→ **Trecho**
Sete pontas literárias

Fruto da confluência entre dois elementos aparentemente distintos - o jornalismo e a literatura -, o jornalismo literário teve como aspecto introdutório a veiculação de gêneros literários na imprensa, entre o final do século XVIII e o início do século seguinte, considerada a época das luzes, do Iluminismo, do liberalismo, das turbulentas revoluções que moldaram o mundo. Essa mutante contextualização propiciou que escritores de elevado mérito tomassem a dianteira dos jornais e das revistas e determinassem sua linguagem, seu conteúdo e seus parâmetros informativos, em um cenário de deficiência econômica.

Após àquele período embrionário, cujos estigmas primitivos foram os folhetins e suplementos de literatura, a integração da práxis jornalística com os preceitos literários ganhou impulso no decorrer do século passado. O professor Felipe Pena, da Universidade Federal Fluminense (UFF), também doutor em Literatura, num artigo elucidativo acerca da conceituação do jornalismo literário, delineia sete peculiaridades básicas que lhe permitem uma larga e precisa compreensão. Como esclarece o docente, o referido universo é rotulado como uma "estrela de sete pontas", num sentido figurativo.

"Estrela de sete pontas" refere-se exatamente ao conjunto de sete elementos imprescindíveis para singularizar uma modalidade tão heterogênea, que não se restringe só às redações ou à influência narrativa de um livro-reportagem. Em concomitância com essa premissa, Pena enumerou sete características, que reproduzo neste artigo: potencializar os recursos do jornalismo, ultrapassar os limites dos acontecimentos cotidianos, proporcionar visões amplas da realidade, exercitar plenamente a cidadania, romper com as correntes do lide, evitar os definidores primários e garantir perenidade e profundidade aos relatos.

→ **Enunciado A**
Responda com base no trecho sobre jornalismo literário:
(i) Em que período teve lugar a veiculação de gêneros literários na imprensa?
(ii) A que universidade está vinculado o professor Felipe Pena?
(iii) Com que expressão figurativa é rotulado o universo do jornalismo literário?
→ **Enunciado B**
Segundo o trecho sobre jornalismo literário, por que esse universo é chamado de "estrela de sete pontas"? Responda em até três frases.
→ **Enunciado C**
Dê a continuação do texto sobre o jornalismo literário a partir do ponto em que ele termina.
As linhas apresentadas a seguir não são necessárias.

→ **Amostra de dados**
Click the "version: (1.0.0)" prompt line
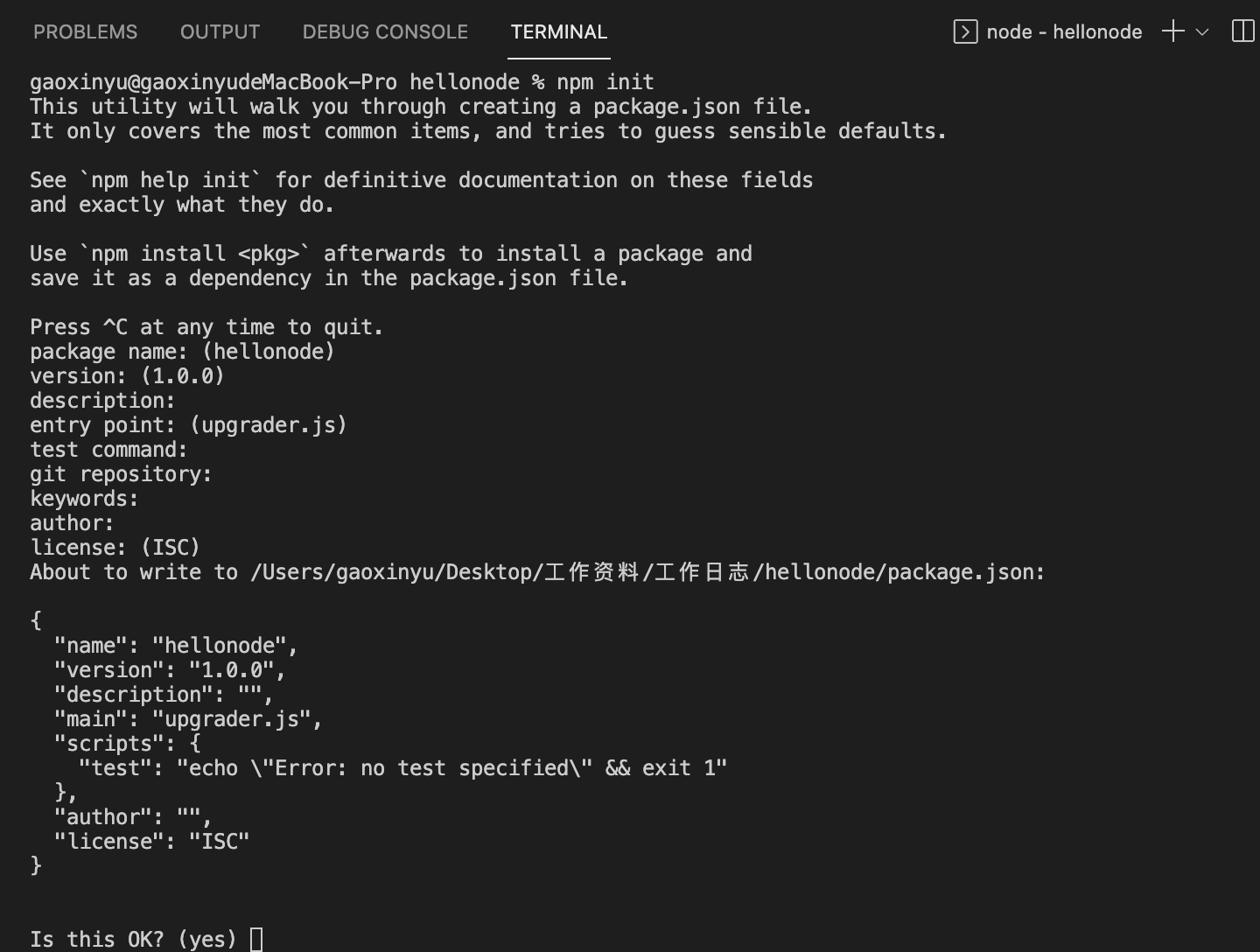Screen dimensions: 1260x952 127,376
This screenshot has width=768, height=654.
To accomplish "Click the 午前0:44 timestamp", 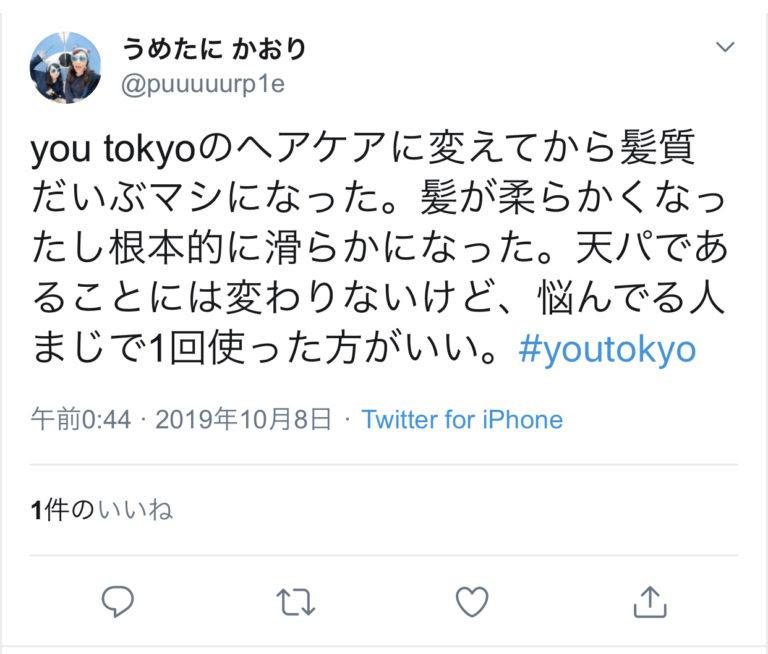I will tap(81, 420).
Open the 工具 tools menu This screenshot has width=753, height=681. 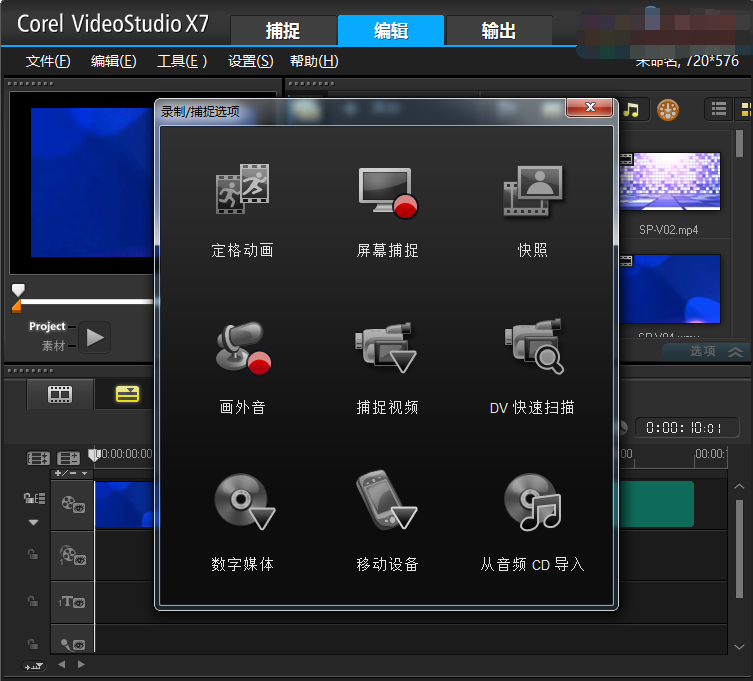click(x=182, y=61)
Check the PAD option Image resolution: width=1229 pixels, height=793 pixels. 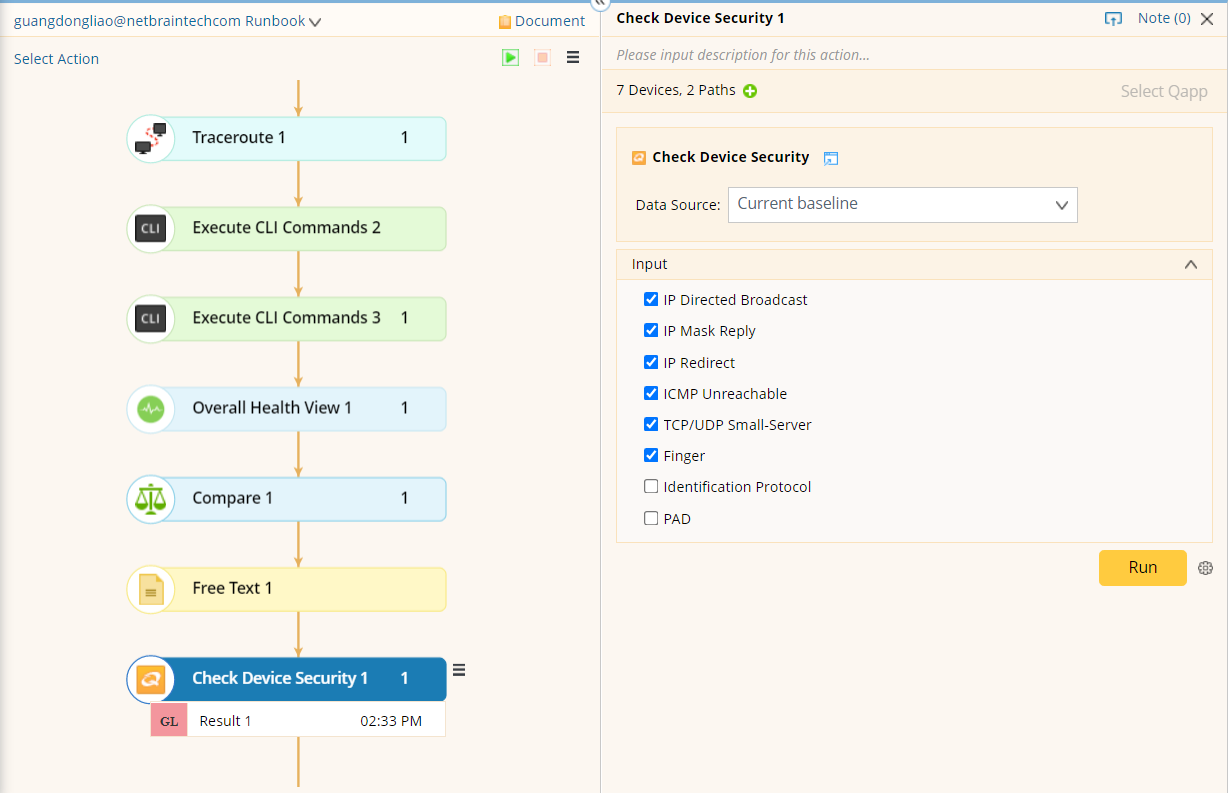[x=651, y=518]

--

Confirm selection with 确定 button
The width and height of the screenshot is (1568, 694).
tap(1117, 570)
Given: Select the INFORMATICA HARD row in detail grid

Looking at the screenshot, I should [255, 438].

* * *

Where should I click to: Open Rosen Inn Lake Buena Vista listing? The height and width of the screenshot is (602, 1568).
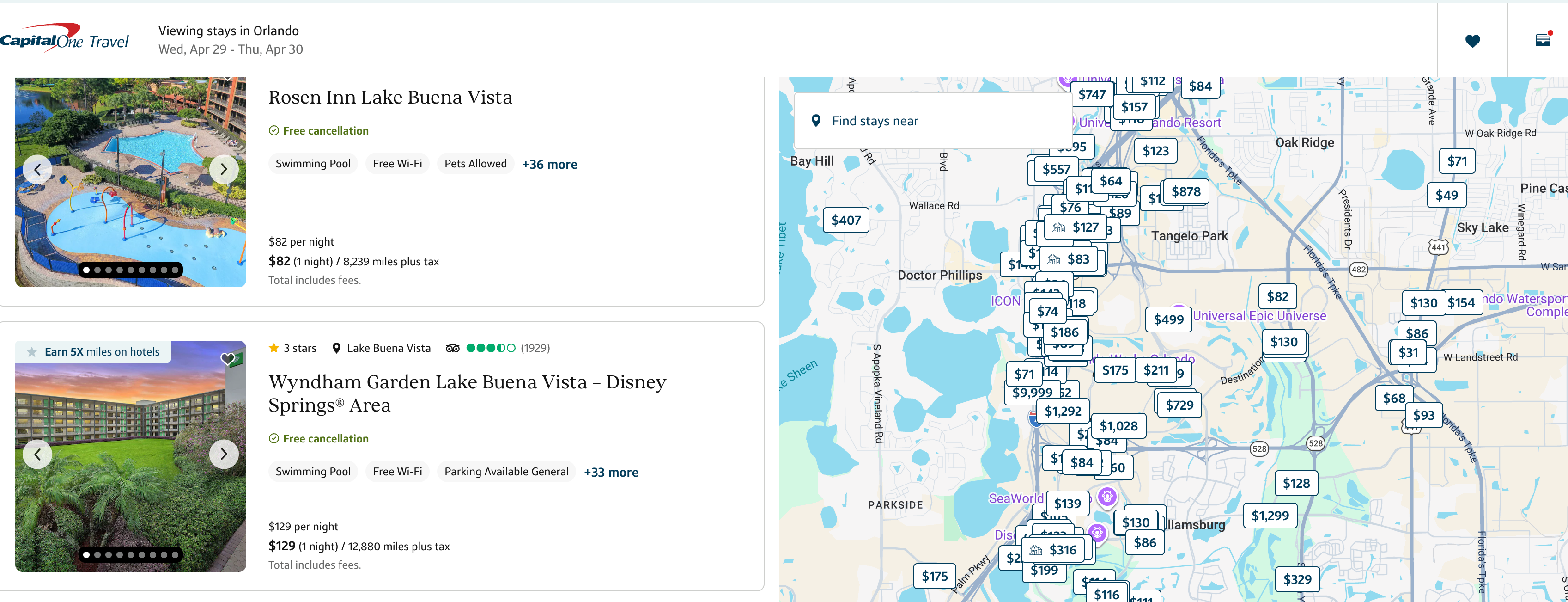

→ **Resultado final A**
(i) Entre o final do século XVIII e o início do século seguinte.
(ii) À Universidade Federal Fluminense (UFF).
(iii) "Estrela de sete pontas".

→ **Resultado final B**
A expressão designa o conjunto de sete elementos imprescindíveis para singularizar o jornalismo literário. Essa modalidade é tão heterogênea que não se restringe às redações nem à influência narrativa de um livro-reportagem.

→ **Resultado final C**
Potencializar, impulsionar e dinamizar os recursos do jornalismo, a "ponta" pioneira, significa, para os jornalistas literários, não ignorar o que eles já aprenderam no jornalismo diário. Representa, portanto, o desenvolvimento contínuo de técnicas e artifícios narrativos, formulando novas estratégias profissionais, sintonizadas com as primorosas e antigas qualidades redacionais, podendo ser mencionadas, por exemplo, o rigor na apuração dos textos, a observação atenta, a abordagem ética e a capacidade de se expressar com absoluta clareza.

A segunda "ponta" ou peculiaridade secundária consiste em ultrapassar as barreiras dos acontecimentos cotidianos. Quer dizer que o jornalista rompe definitivamente com a periodicidade e a atualidade, duas marcas clássicas do jornalismo contemporâneo; o profissional não está mais restrito ao pomposo deadline, o prazo de entrega das reportagens às redações, ou à vontade do leitor em compreender os fatos que aconteceram num arbitrário espaço temporal.

Nos dirigimos, então, à terceira característica do jornalismo literário: proporcionar uma visão ampla da realidade, contextualizando a informação da forma mais abrangente possível. Para alcançar tal visão, é preciso dissecar as informações, relacioná-las com outros fatos e outras perspectivas e situá-las num certo período. O pleno exercício da cidadania, quarta "ponta" da "estrela", é um aspecto indelével para o jornalista, visando, de acordo com Felipe Pena, conferir-lhe o seu autêntico, soberano e majestoso compromisso com a sociedade e, em consequência, contribuir para a formação do cidadão.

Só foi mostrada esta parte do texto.